EXERCISE GOAL
The lines to extract run from the first line of the material below to the line containing "has height=1008, width=1202.", both included; leave the pictures behind.

PROVIDED MATERIAL
[Start of Attachment]

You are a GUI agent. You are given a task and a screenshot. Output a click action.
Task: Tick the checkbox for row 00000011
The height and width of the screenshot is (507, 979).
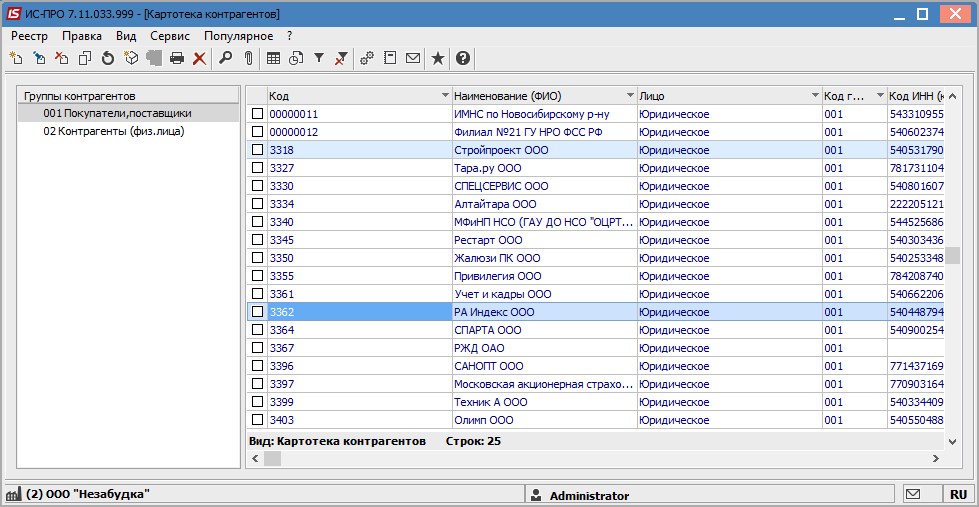(257, 114)
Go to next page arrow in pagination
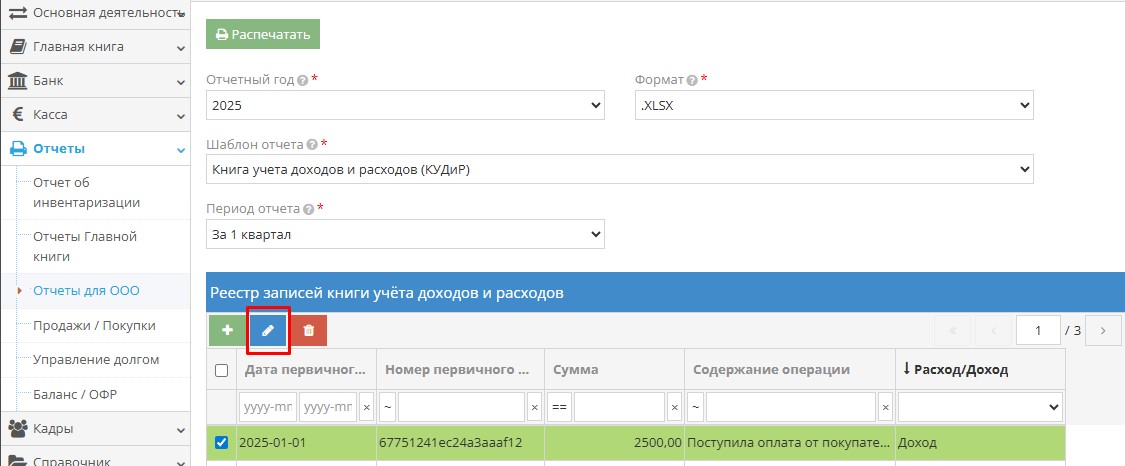This screenshot has width=1125, height=466. [1103, 330]
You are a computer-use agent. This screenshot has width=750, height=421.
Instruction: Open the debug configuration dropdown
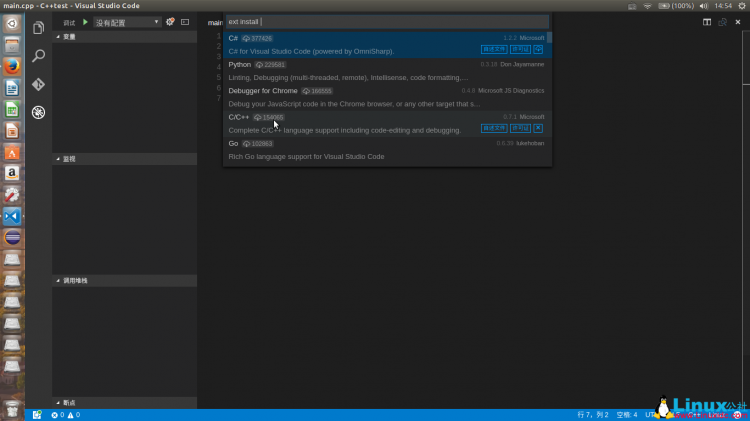127,22
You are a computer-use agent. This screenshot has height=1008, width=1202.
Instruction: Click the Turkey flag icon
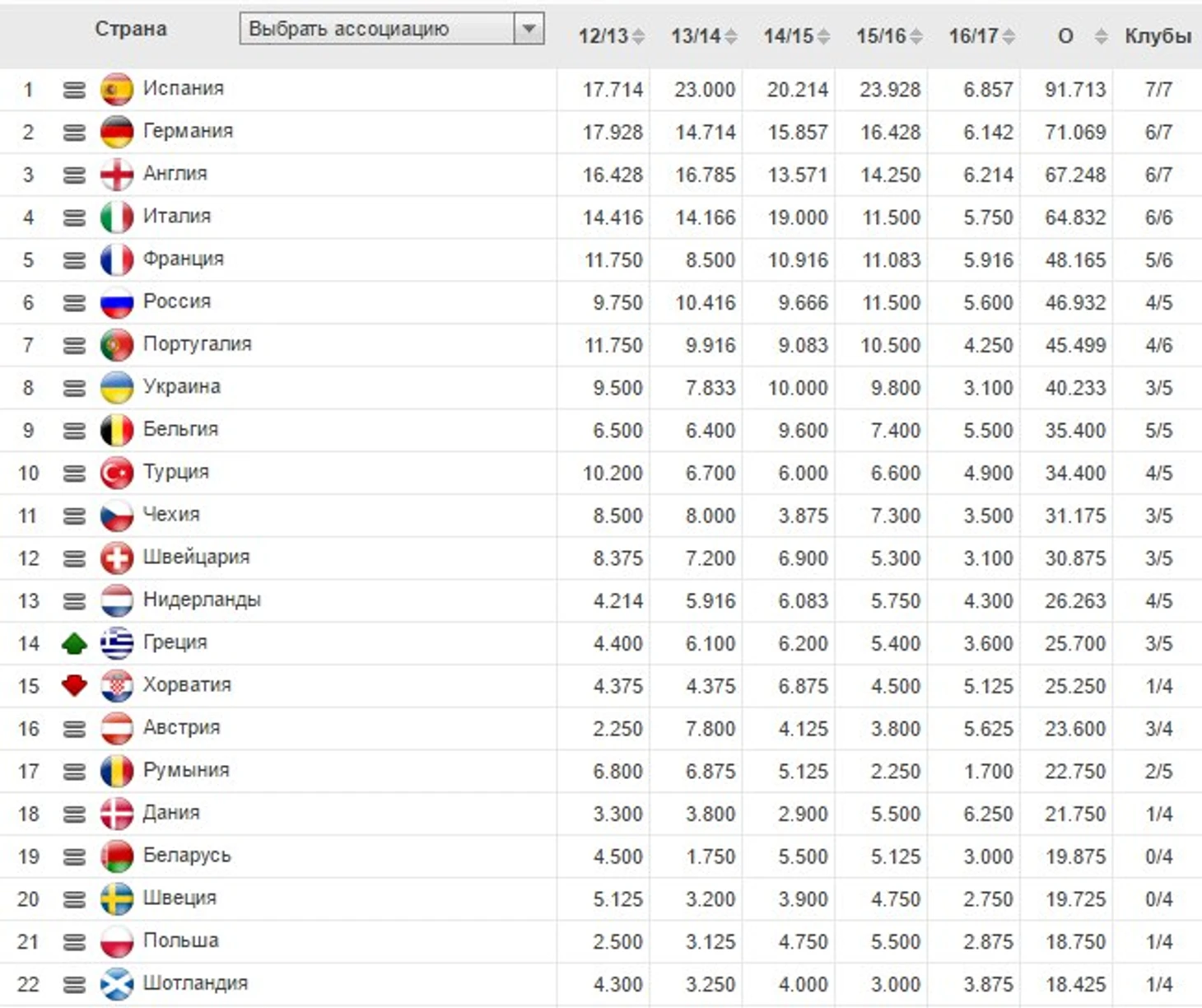click(116, 473)
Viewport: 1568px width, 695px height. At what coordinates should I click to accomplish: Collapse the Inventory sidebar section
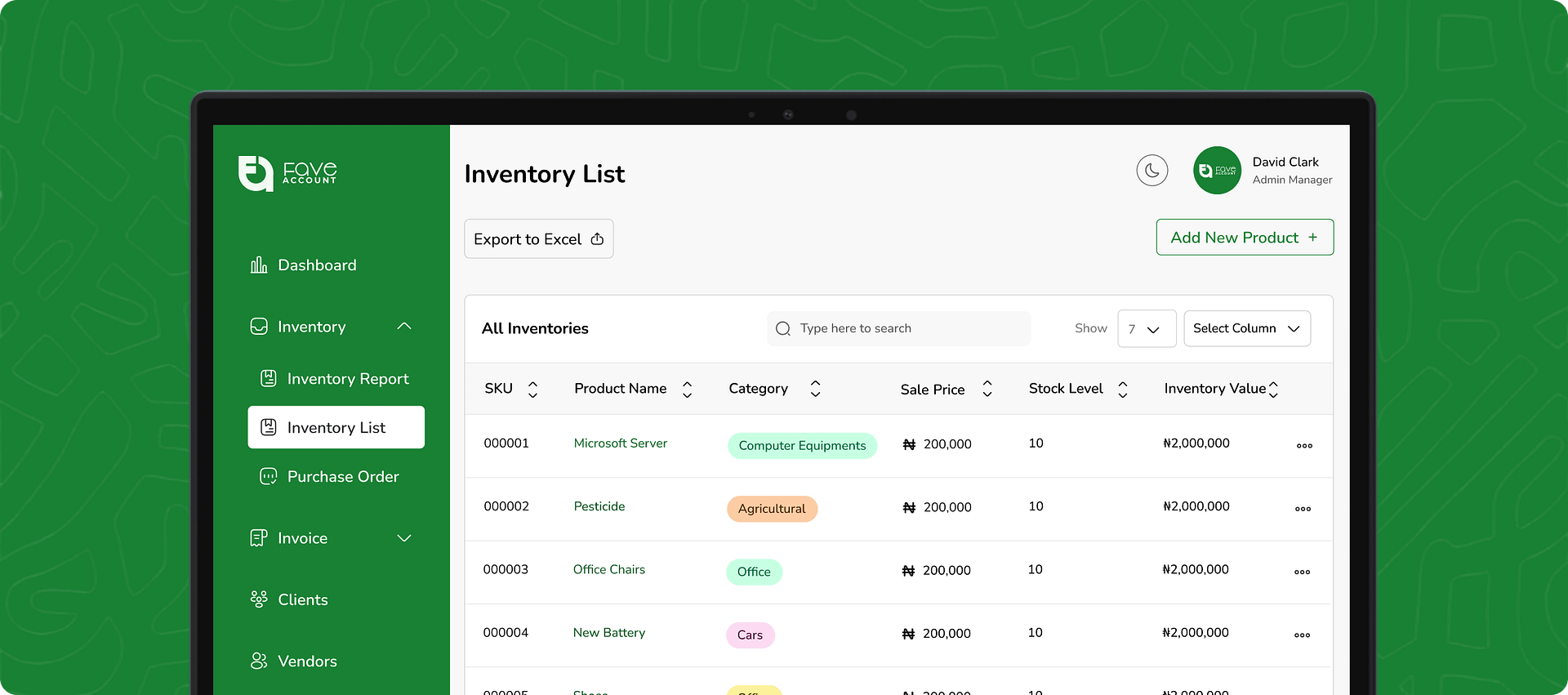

[End of Attachment]

SOLUTION FOR THIS TASK
You are a GUI agent. You are given a task and a screenshot. Output a click action.
Task: Tick the checkbox for row 00000011
The height and width of the screenshot is (507, 979).
(257, 114)
Go to next page arrow in pagination
This screenshot has width=1125, height=466. [1103, 330]
You are a computer-use agent. This screenshot has width=750, height=421.
Instruction: Open the debug configuration dropdown
127,22
You are a computer-use agent. This screenshot has height=1008, width=1202.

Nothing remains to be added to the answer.